Another interesting development apropos to recent rants on lowering medical costs, in part by breaking down some traditional delivery mechanisms in favor of a more quick-shop, commercial approach to healthcare: now the FDA plans “to expand the the middle ground between drugs that require a prescription and those that anyone can buy off the shelf.” This new gray area for medications is termed “behind the counter” (BTC).
BTC has already gotten a lot of media play — in the Wall St. Journal, USA Today, Reuters, etc. — and apparently the FDA is serious enough about it to be planning a public hearing on the topic next month (Nov. 14 in Washington, DC). Wow.
BTC is modeled after the “pharmacist-only” prescription system on offer in many European countries. In other words, you could obtain the drug you need directly on-site at the drugstore after consultation with a pharmacist. There are still a ton of open questions with regard to regulatory framework and actual cost savings.

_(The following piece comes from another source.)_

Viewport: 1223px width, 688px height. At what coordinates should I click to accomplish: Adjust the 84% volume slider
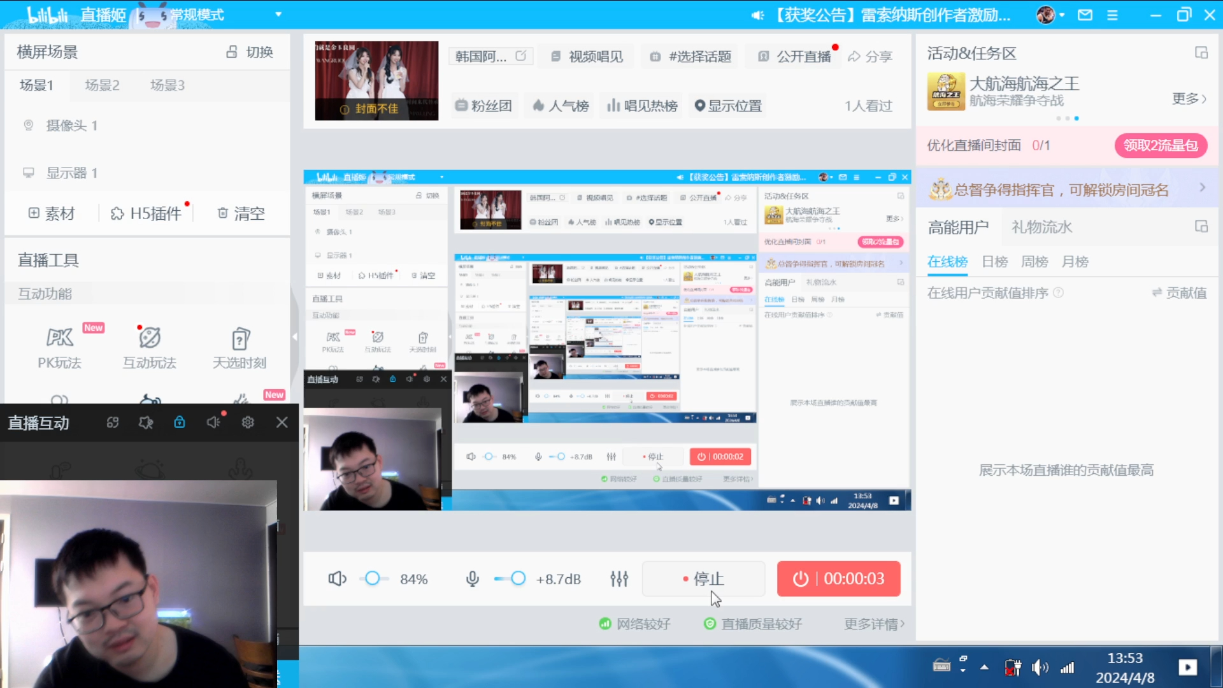point(373,578)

Cost savings will presumably come from bypassing the whole doctor-visit-for-prescription step, and also from increased use of off-label, generic drugs rather than their pricey brand-name counterparts. Seems to me like much of the cost-savings may well end up on the insurance end, meaning the health care system as a whole will save money. Still, the convenience and no-coverage-needed factors are significant benefits for patients.
Here’s the link to the FDA summary document. Looks like they’re trying primarily to help the uninsured, by “increasing patient access to medications that may be underutilized, particularly by patients without health insurance because these medications otherwise would be available only with a prescription.”
The LA Times reports quotes John Tilley, who owns four Zweber pharmacies in Downey, CA, and serves as president of the National Community Pharmacists Assn., as viewing the FDA’s proposal as a “win-win” for patients.
His thinking is that pharmacists are trained to consult about routine medical information, and are often more accessible and spend far more time with customers than do their doctors. He emphasizes also that ” greater access to medications might help patients without health insurance who otherwise might not be getting care.”
“It’s not like people would be getting these medications from a vending machine,” Tilley said. “This would include an adequate level of care.”
So, the question is: does BTC sound scary to you? As dicey perhaps as health clinics in Wal-Mart? Or is it possibly a boon to
people with diabetes, for obtaining things like blood pressure and cholesterol-lowering drugs
(statins) quickly and conveniently? What say?